A: They’re all doing something different even though they’re all referring though to the same piece. When we were debating or creating different lists for the show, we had many, many more pieces. It really is an often quoted work of art because it really is more than art. It’s an icon, it’s a symbol. It’s also a masterpiece, but I think it’s really for its political power. You could see it also really used as propaganda or posters, political posters and so forth. But we were trying to choose artists that each one relates or react to different facets of the show. Some of them are reacting cynically. Some of them more genuinely, some of them were using the work in order to comment on a political action. Others are using it to drill deeply into their own more emotional, personal reaction to the piece.

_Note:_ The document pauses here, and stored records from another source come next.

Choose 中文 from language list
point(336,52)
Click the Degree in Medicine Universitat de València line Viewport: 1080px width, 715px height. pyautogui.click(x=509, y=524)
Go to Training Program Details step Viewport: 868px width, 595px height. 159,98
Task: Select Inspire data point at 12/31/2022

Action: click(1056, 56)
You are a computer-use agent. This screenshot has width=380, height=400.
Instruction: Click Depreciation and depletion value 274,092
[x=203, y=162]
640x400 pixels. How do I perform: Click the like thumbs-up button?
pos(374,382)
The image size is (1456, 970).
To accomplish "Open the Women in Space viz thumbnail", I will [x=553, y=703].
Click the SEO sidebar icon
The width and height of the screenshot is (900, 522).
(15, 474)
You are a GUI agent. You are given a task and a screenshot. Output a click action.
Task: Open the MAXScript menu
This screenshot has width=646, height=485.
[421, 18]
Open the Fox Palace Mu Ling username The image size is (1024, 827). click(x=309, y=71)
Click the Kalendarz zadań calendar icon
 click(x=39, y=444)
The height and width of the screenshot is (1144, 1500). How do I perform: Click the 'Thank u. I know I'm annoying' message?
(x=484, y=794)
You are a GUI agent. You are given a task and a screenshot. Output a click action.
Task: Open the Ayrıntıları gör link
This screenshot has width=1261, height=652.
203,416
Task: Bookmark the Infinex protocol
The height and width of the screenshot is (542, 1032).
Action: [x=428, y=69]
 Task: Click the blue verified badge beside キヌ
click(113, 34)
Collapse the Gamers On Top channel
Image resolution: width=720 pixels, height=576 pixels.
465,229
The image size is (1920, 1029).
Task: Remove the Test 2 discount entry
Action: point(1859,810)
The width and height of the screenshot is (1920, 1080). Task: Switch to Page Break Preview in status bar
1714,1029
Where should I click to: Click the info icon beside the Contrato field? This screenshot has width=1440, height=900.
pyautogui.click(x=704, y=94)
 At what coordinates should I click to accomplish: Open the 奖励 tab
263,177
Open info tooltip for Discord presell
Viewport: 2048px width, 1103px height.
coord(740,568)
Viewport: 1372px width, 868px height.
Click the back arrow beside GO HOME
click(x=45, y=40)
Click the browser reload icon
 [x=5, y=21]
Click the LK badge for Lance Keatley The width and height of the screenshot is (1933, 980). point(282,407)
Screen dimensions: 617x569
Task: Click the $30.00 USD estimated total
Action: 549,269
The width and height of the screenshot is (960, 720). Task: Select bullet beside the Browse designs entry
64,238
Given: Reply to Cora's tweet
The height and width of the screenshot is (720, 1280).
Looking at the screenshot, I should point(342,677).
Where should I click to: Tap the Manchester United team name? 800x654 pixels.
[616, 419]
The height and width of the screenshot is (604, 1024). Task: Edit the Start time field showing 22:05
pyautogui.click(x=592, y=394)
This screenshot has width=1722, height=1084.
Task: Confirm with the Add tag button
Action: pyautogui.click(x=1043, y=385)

Q: One of the artists, Adad Hannah, created a new work on-site at the museum. Tell us a bit about it.
A: I told him about my concept [for the exhibition] and it was really like a meeting of minds. I told him and he was right from the get go, he was like “I’m absolutely in.” I think it was the first artist that said yes to participating in the show. Out of the blue, he was like, “Hey Alma, I have this idea. He happened to be working on another variation of Guernica for a private commission. And as he was working, he was literally toying with the idea. He was playing, creatively using materials that you had around in the studio to recreate Guernica. You had a ladder, you had a broom, you had a bucket. And he’s like, “Alma, you have to see this.” And it was just so cool. He created a small video that shows what’s going on in the studio at the moment. And he was like, “Do you think, can we approach Sandra and see if Remai Modern might be interested in it?”

The curatorial team did say yes to this work by Hannah, which was installed with the help of a group University of Saskatchewan art students. Guernica Remastered runs at Remai Modern until February 27, 2022.